Chess Engine Design Decisions & Optimizations

Last Updated: 2025-11-15 Focus: ELO gains + Efficiency improvements for ChessHacks competition

🎯 Constraints & Goals

Hard Constraints

Game time: 1 minute total per game (~2-3s per move average)
Build time: 3 minutes (CPU + GPU)
Must use NN: Critical component (can't just use search)
Legal moves only: Illegal move = disqualification

Optimization Targets

Maximize ELO: Playing strength is #1 priority
Fast inference: <100ms NN forward pass for real-time MCTS
Fast build: Model + dependencies must build in <3 min

🧠 Model Architecture Decisions

1. Input Representation (High Impact on ELO)

Current Standard: 12-13 channels (pieces only)

Recommended: 16-20 channels

Channels 0-11: Piece positions (6 types × 2 colors)
Channel 12-13: Castling rights (kingside/queenside)
Channel 14: En passant file
Channel 15: Halfmove clock (50-move rule)
Optional Channel 16: Side to move (all 1s or 0s)
Optional Channel 17-18: Repetition count (draw detection)
Optional Channel 19: Is check (immediate tactical alert)

Why it helps:

Castling rights: +30-50 ELO (prevents illegal castle attempts)
En passant: +10-20 ELO (correct tactical calculation)
Halfmove clock: +5-10 ELO (endgame draw awareness)
Is check: +20-40 ELO (prioritizes king safety)

Tradeoff: More channels = slightly slower inference (~5-10% slower) Verdict: ✅ Use at least 16 channels, consider 20 for max strength

2. Output Representation (Medium Impact)

Option A: From-To Encoding (4096 outputs)

Simple: move_idx = from_square * 64 + to_square
Handles underpromotions poorly (treats e7e8=Q same as e7e8=R)
Used by Minimal LCZero baseline

Option B: Full Move Encoding (1858 outputs)

64×64 from-to queen moves (4096)
64×3 underpromotions per pawn (knight, bishop, rook)
Reduces to ~1858 legal chess moves
Used by AlphaZero

Option C: Action Head Encoding (73×8×8 outputs)

73 "action types" per square (8 queen directions, knight moves, promotions)
More complex but learns move patterns better
Used by some ChessFormer variants

Recommendation:

For Minimal LCZero: Start with Option A (simple, fast training)
For ChessFormers: Try Option B or C (better expressiveness)
Optimization: Mask illegal moves before softmax (huge ELO gain!)

ELO Impact:

Illegal move masking: +100-200 ELO
Better encoding (A→B): +20-50 ELO

3. Model Size vs.
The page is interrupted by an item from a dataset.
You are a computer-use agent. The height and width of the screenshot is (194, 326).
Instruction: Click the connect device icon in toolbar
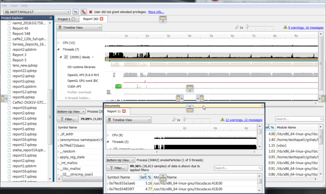point(83,12)
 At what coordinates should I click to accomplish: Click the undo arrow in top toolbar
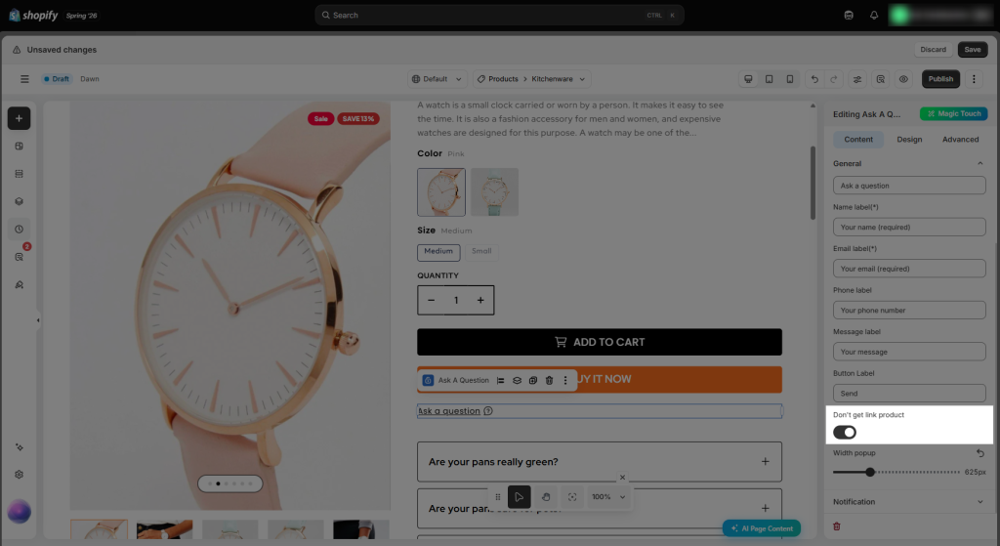814,79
Inference Speed

Critical Tradeoff: Bigger model = stronger but slower

Build Time Constraint (3 min):

Loading 100MB model from HF: ~10-20s
Loading 500MB model from HF: ~60-90s (risky!)

Inference Time Target: <100ms per forward pass

With 100 MCTS simulations: 100 × 100ms = 10s per move (too slow!)
With batched inference (batch=16): 16 × 100ms / 16 = ~200-300ms total (acceptable)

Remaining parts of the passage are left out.